Justice Secretary urged to tear up sectarianism secrecy agreement
18 June 2019, 17:39 | Updated: 18 June 2019, 17:42
The Scottish Government has been urged to "rip up" a secrecy agreement it reached with the SPFL over data on sectarianism in Scottish football.
It emerged on Sunday that almost two years' data has been collated by match officials regarding unacceptable behaviour at grounds.
The Scottish Government was told it would only be able to view the data if it signed a contract that prohibits it from publishing the information.
At Holyrood on Tuesday, Scottish Liberal Democrat MSP Liam McArthur urged Justice Secretary Humza Yousaf to tear up the contract and make the entire database publicly available.
"The football authorities have been collating data for the past two seasons in secret," he said.
"Nobody but ministers and the police has ever seen it, they never will unless something changes.

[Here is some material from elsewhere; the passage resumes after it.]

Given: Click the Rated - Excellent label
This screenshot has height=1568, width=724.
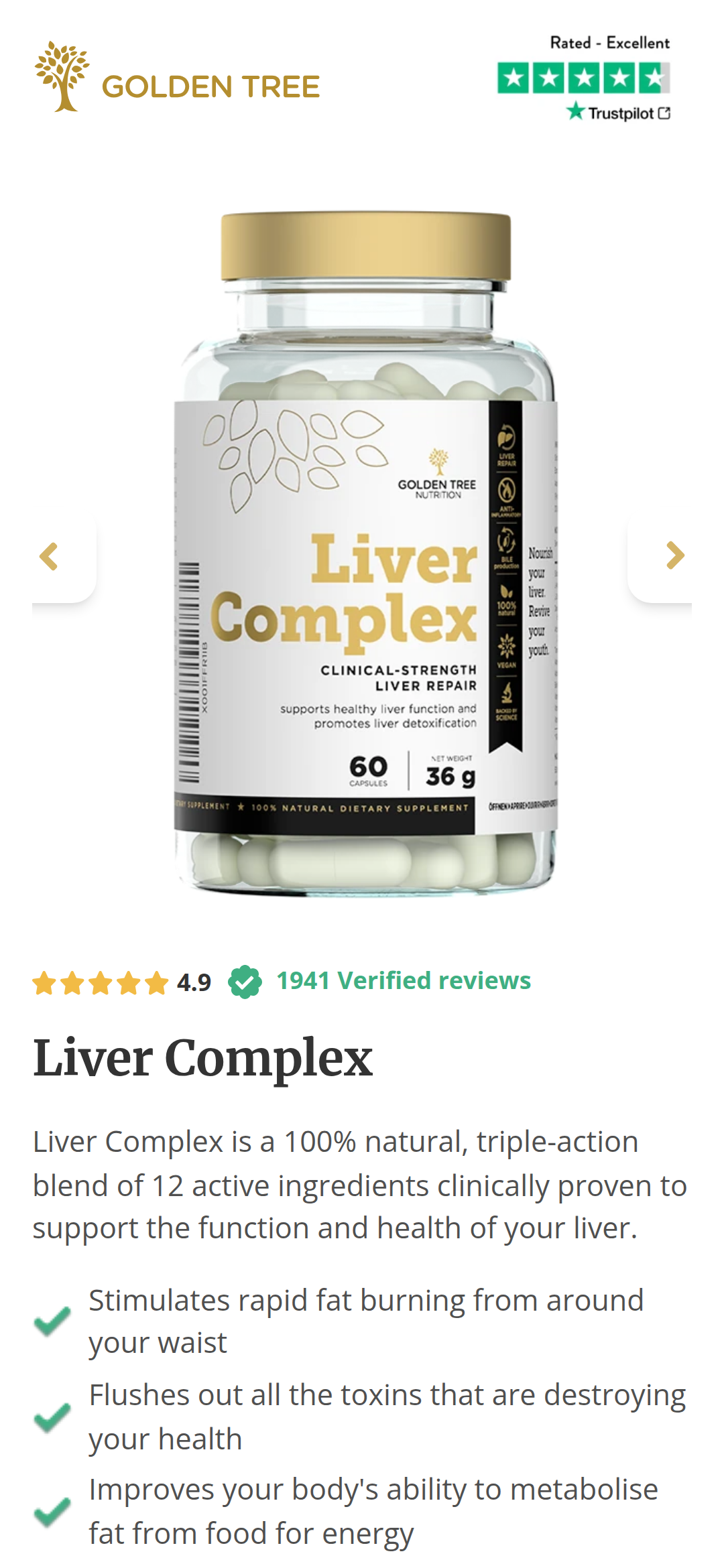Looking at the screenshot, I should pyautogui.click(x=609, y=43).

"Will the Cabinet Secretary rip up the secrecy agreement and publish today, in full, the contents of the sectarianism database?"
Mr Yousaf explained the agreement had been signed by his predecessor, Michael Matheson.

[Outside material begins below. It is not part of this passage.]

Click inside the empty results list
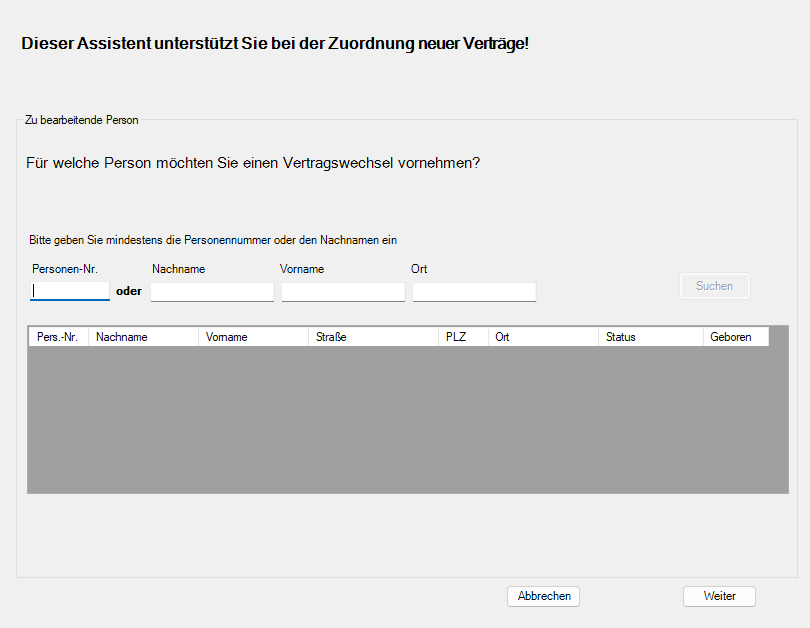This screenshot has height=628, width=810. [405, 420]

He said Mr Matheson had written to the SPFL in 2017 expressing his disappointment over the decision to keep the data from the public.

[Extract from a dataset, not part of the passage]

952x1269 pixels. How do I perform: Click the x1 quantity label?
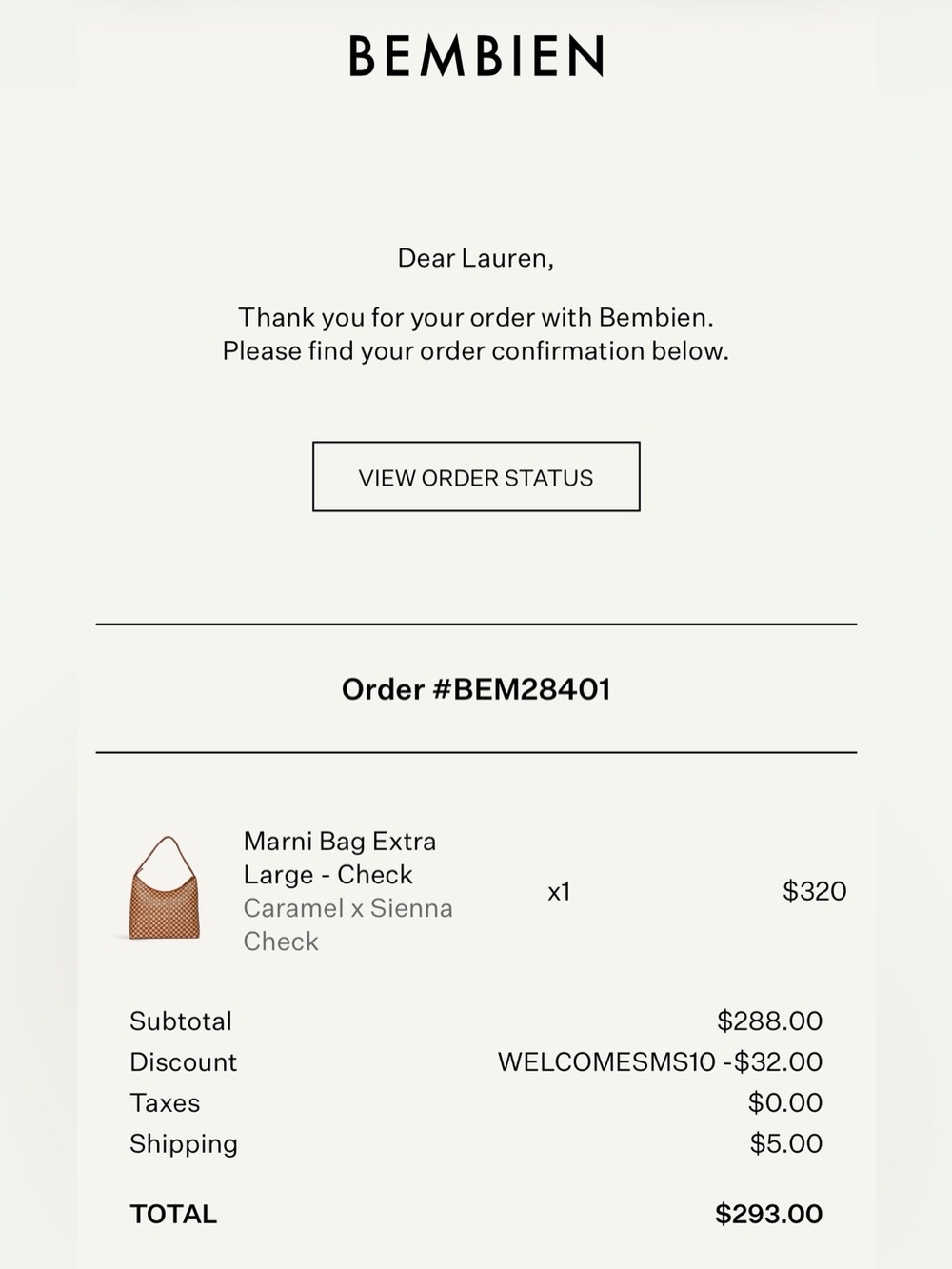tap(559, 892)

The letter by Mr Matheson to SPFL chief executive Neil Doncaster at the time read: "It's difficult to see how the building of public confidence can be achieved without being open and transparent.
"I'm therefore disappointed that the data will not be publicly available and I hope that you will reconsider this decision."
Mr Yousaf said he spoke to Mr Doncaster on Tuesday morning to outline the Government's preference for the data to be made available.
"I strongly agree that we need robust data to understand unacceptable conduct at football and take actions necessary to address it," Mr Yousaf said.
"The data is collated by the football authorities, not the Scottish Government.
"It was only provided on the basis that it was, and I quote, 'confidential and is not published'."
He added: "However, our clear and consistent preference has been for this data to be published, therefore I've spoken to SPFL chief executive Neil Doncaster today to reiterate this once again and we'll follow up in writing.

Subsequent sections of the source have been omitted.